== Segment start ==
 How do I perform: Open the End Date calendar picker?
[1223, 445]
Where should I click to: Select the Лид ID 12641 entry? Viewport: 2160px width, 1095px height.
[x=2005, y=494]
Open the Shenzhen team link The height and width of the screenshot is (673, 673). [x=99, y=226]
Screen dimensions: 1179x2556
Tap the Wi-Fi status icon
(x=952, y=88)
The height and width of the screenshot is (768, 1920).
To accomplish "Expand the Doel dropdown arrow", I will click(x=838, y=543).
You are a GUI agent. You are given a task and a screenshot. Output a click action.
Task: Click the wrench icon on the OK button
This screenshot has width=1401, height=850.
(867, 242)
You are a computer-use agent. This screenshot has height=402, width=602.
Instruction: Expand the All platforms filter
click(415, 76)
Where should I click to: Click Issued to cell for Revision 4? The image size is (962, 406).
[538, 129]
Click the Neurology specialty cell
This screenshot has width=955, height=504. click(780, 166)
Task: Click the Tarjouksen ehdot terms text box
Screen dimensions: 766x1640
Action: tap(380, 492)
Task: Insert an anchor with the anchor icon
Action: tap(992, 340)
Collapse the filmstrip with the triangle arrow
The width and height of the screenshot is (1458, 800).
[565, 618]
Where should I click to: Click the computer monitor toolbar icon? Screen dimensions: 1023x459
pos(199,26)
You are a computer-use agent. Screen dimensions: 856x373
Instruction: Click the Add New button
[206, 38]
== Segment end ==
- TASK STATEMENT: Please give back all of the records exactly as written.

- SOLUTION:
 How do I perform: Open the End Date calendar picker?
[1223, 445]
Where should I click to: Select the Лид ID 12641 entry? Viewport: 2160px width, 1095px height.
[x=2005, y=494]
Open the Shenzhen team link The height and width of the screenshot is (673, 673). [x=99, y=226]
Screen dimensions: 1179x2556
Tap the Wi-Fi status icon
(x=952, y=88)
The height and width of the screenshot is (768, 1920).
To accomplish "Expand the Doel dropdown arrow", I will click(x=838, y=543).
You are a GUI agent. You are given a task and a screenshot. Output a click action.
Task: Click the wrench icon on the OK button
This screenshot has width=1401, height=850.
(867, 242)
You are a computer-use agent. This screenshot has height=402, width=602.
Instruction: Expand the All platforms filter
click(415, 76)
Where should I click to: Click Issued to cell for Revision 4? The image size is (962, 406).
[538, 129]
Click the Neurology specialty cell
This screenshot has width=955, height=504. click(780, 166)
Task: Click the Tarjouksen ehdot terms text box
Screen dimensions: 766x1640
Action: tap(380, 492)
Task: Insert an anchor with the anchor icon
Action: tap(992, 340)
Collapse the filmstrip with the triangle arrow
The width and height of the screenshot is (1458, 800).
[565, 618]
Where should I click to: Click the computer monitor toolbar icon? Screen dimensions: 1023x459
pos(199,26)
You are a computer-use agent. Screen dimensions: 856x373
Instruction: Click the Add New button
[206, 38]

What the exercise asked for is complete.